Warwickshire’s Liberal Democrats have also attacked the proposals as vague and the county’s Greens are sceptical, while it is understood the county’s Labour group may call on county Tory leaders to re-think if the West Midlands Combined Authority is the only real option.
Coventry City Council leaders have ‘in principle’ decided to work towards joining the WMCA with Solihull, Birmingham and black country councils, and say they would favour Warwickshire also joining.
It is understood the leaders of the seven Metropolitan authorities are this week submitting detailed proposals to chancellor George Osborne for what spending powers they seek for the WMCA – with or without an elected mayor which Mr Osborne insists upon if regions are to receive the “full suite of powers”.
Such powers on offer could include powers over housing, transport, economic development, the NHS and policing.
The powers of the police and crime commissioner could be merged into an elected “metro mayor” role at some combined authorities.
Mr Ball described the process as “rushed” and criticised the lack of consultation with the public or other partner organisations.

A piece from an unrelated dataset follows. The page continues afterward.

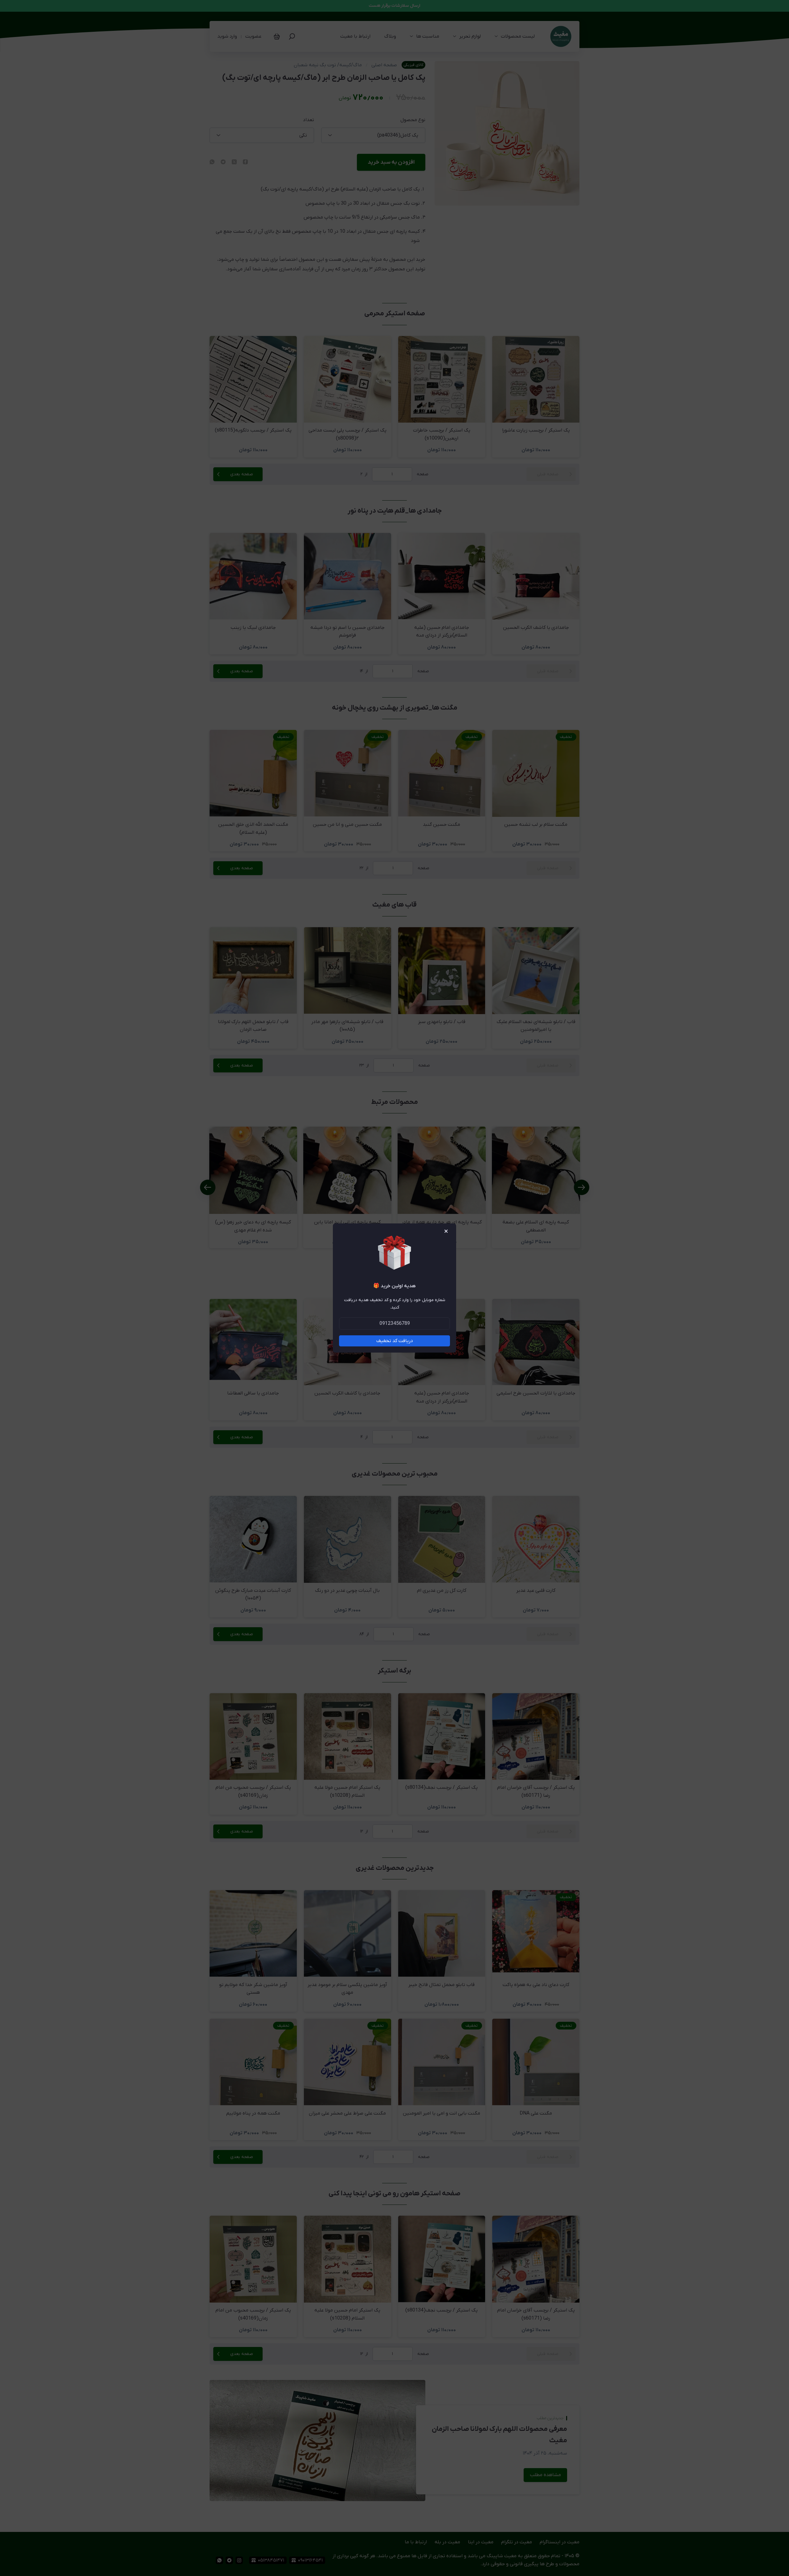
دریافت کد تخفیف (394, 1341)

He said: “Such fundamental changes to democratic arrangements should not be carried out with undue haste and I am concerned that these proposals, despite not being mentioned in the Government manifesto, are gaining a significant head of steam despite the many question marks surrounding them.

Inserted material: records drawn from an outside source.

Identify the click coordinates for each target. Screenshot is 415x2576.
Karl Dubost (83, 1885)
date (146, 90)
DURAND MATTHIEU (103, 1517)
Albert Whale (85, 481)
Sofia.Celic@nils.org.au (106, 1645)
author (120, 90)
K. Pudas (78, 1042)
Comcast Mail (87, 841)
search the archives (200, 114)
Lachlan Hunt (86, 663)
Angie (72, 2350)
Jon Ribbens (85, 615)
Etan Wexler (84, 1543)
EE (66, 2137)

“As commissioner, I work very closely with the county, districts and boroughs, so any proposed change to their makeup is very significant to me.
“The discussions over the creation of a new West Midlands Combined Authority raise a number of concerns, regardless of whether councils within Warwickshire decide to opt in or out of such an arrangement.
“There is a considerable lack of clarity on key areas and there is a great deal of confusion – what is being proposed seems to change on an almost daily basis.
“My concern is primarily for the effect the creation of such a body would have on policing. If, as seems to be a possibility, a combined authority or a ‘Metro Mayor’ assumes the responsibility for police oversight and governance currently held by police and crime commissioners, how would this work in practice?
“What are the implications for the criminal justice system locally? No one can give a definitive answer.
“If the Warwickshire councils decide to join the West Midlands Combined Authority, the questions over policing governance remain, given that the area would still be served by two forces.
“West Midlands Police and Warwickshire Police have very different policing cultures, borne out of the differences between policing metropolitan and more rural areas, and also have significantly different precepts. How could this be managed? “Equally, how could the residents of Warwickshire be assured of their fair share of resources and democratic say against such a metropolitan bias? Again, no answers appear to be forthcoming.
“I am pleased to hear today of clarification of Stratford District Council’s decision to take an “observer” role rather than membership of the West Midlands Combined Authority while continuing to investigate other options, which does seem to be a far more pragmatic approach.
“While I do favour exploring options with Coventry City Council – which would seem to be a much better fit than the West Midland Combined Authority – there needs to be much greater dialogue going forward.
“To date there has been no consultation with PCCs over the current proposals and neither has the public been able to have any significant say. They must be given a voice and offered meaningful information about the consequences of such a change.”